발췌문:
%%
[python]웹 크롤링

웹 크롤링이란?

파이썬 웹 크롤링 용 라이브러리들

파이썬에서 웹 크롤링에 많이 쓰이는 유용한 라이브러리들이다. 3rd party 라이브러리들이므로 pip나 conda같은 명령어를 이용해 따로 설치 후 사용한다.

requests : 파이썬에서 http, https 웹 사이트에 요청을 하기 위해 만들어진 모듈

기본 이용법 ex)

  import requests
  response = requests.get("url주소값") # 해당 url주소에서 html파일을 get해서 response변수에 담아줌

selenium : 웹에서 동적으로 생성된 데이터를 요청하기 위해 만들어진 모듈

기본 이용법 ex)

  from selenium import webdriver
  from selenium.webdriver.common.keys import Keys
  import time
  driver = webdriver.Chrome("크롬드라이버 주소") # 크롬을 이용해 크롤링한다고 가정(브라우저별 드라이버가 필요하다)
  driver.get("url주소값")
  time.sleep(3) # 페이지 로딩이 완전히 되도록 일부러 3초 쉼
  search = driver.find_element_by_xpath("내가원하는동적요소찾아줌 ex. 검색input태그, 로그인input태그")
%%
자료 부분:
%%
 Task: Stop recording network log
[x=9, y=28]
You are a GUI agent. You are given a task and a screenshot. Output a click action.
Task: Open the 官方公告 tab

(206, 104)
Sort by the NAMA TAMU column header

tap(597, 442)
%%
문제:
(A) 웹 크롤링 글에 따르면 requests는 무엇을 하기 위해 만들어진 모듈입니까?
(B) 웹 크롤링 글을 마지막 줄 다음부터 이어 쓰세요.
위의 기록은 웹 크롤링 글과는 별개의 자료입니다.

정답:
(A) 파이썬에서 http, https 웹 사이트에 요청을 하기 위해 만들어진 모듈입니다.

(B)
  search.send_keys("해당동적요소에 넣어줄 값")
  time.sleep(1) # 처리 1초동안 기다리기
  search.send_keys(Keys.ENTER) # 엔터로 입력값 넣기

beautifulsoup4 : 웹에서 받아온 html문서를 파싱하는 모듈( html에서 내가 원하는 요소 찾기 )

기본 이용법 ex)

  import requests
  from bs4 import BeautifulSoup as bs
  response = requests.get('https://www.google.co.kr')
  html = bs(response.text, 'html.parser') # 뷰티풀수프로 파싱해서 html변수에 저장
  a = html.find("타입", "해당값") # 원하는 태그나 요소 찾아서 a변수에 저장

Selenium

selenium 버전에 따라 명령어가 조금씩 다를 수 있다. 현재 나는 selenium 4.3.0 버전을 사용 중이다.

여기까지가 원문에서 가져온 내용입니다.